:: Given text ::
-- Begin --

On Tuesday, former Saratoga Springs, Utah mayor Mia Love become the first black Republican woman in Congress.
Politico, overdoing its apparent grief at Tuesday's national results, is acting as if Love won in a walkaway. Alex Isenstadt's pity party post-election report on the Democrats' substantial House losses claimed that Love's was a seat "Democrats conceded long before Election Day." The results, and the money she had to spend to win, indicate otherwise.
The Politico paragraph in question reads as follows:
Democrats also lost two deeply conservative seats held by retiring moderate Democrats in Utah and North Carolina, Reps. Jim Matheson and Mike McIntyre, respectively. Matheson had represented his district for 14 years and McIntyre for 18 years. But the seats, which Democrats conceded long before Election Day, are almost certainly in the GOP column to stay.
A win is a win, but contrary to what Isenstadt claims, if Love isn't looking over her shoulder two years from now, it might be a potentially ruinous mistake.
She defeated her Democratic Party opponent, Doug Owens, by a mere 4,225 votes, a margin of just 3.29 percent, while garnering a bare majority (50.04 percent) of the total vote. Given that margin, one wonders if former Congressman Bob Matheson, who defeated Love two years ago by about 800 votes, isn't kicking himself for retiring rather than engaging in a rematch. Turnout this time around was less than 60 percent of that seen in 2012.

-- End --

:: Data records ::
-- Begin --

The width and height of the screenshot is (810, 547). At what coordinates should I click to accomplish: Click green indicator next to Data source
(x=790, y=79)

-- End --
-- Begin --

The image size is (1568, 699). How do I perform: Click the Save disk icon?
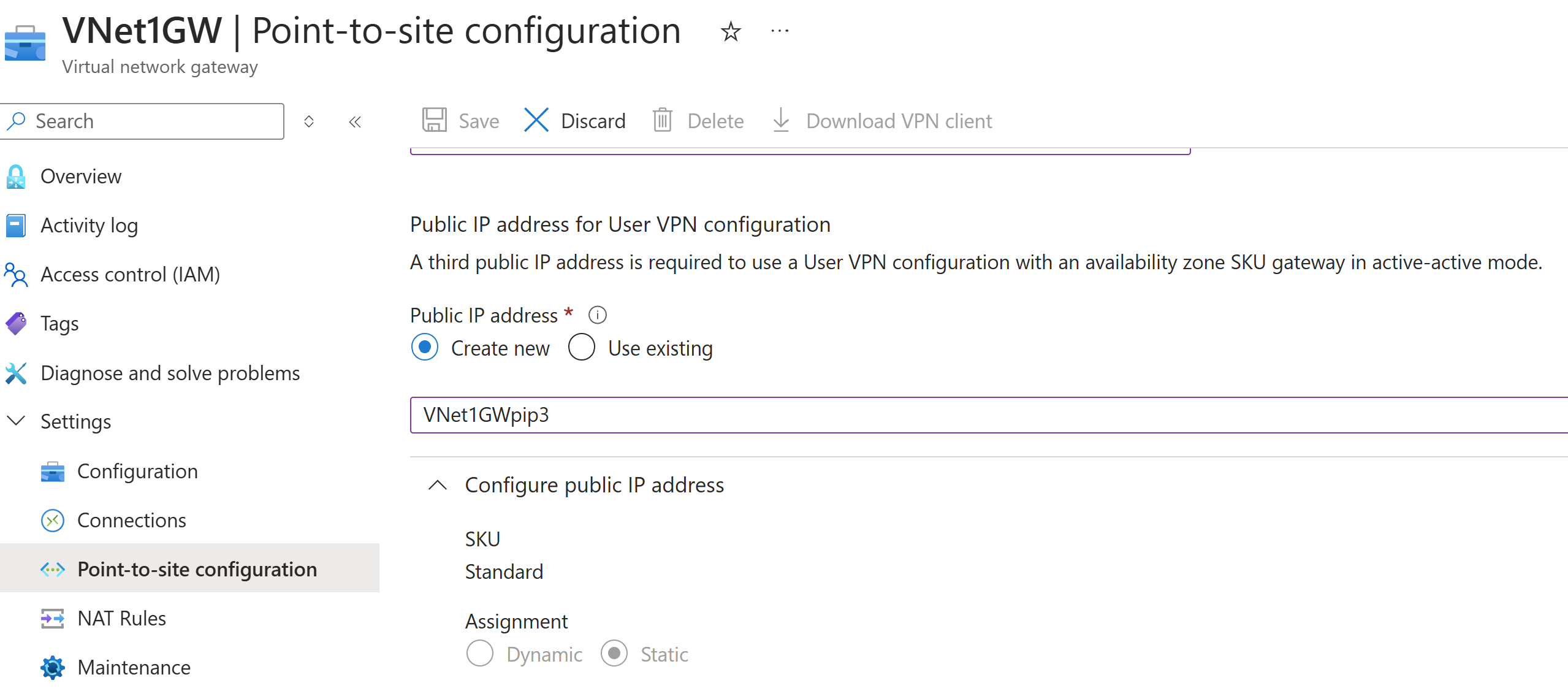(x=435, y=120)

-- End --

:: Stated task ::
Continue the commentary on Mia Love's House win from the point where it stops.

:: Result of the task ::
Love raised an eye-popping $1.5 million during the third quarter. Owens raised only one-fifth of that, but 300 grand in the right hands is probably quite enough to get a candidate's message out in the relatvely compact 4th Congressional District. If Democrats "conceded" the seat, it may only have occurred in the final weeks before Election Day when they saw a need to try to defend certain incumbents elsewhere in the nation who were in unexpected trouble.
From here, it looks like Mia Love needed every dollar she raised (and spent) to achieve her win. Two years from now, with the notoriety having worn off, the nation's presidency at stake, and higher voter turnout, victory may prove even more difficult.
Unlike Politico, the Christian Science Monitor correctly noted that Love achieved "a narrow victory." Area residents may have other insights as to why this year's race was so close. But the fact is, the Love-Owens race was close, and her tenure in Congress is anything but a long-term lock.
Cross-posted at BizzyBlog.com.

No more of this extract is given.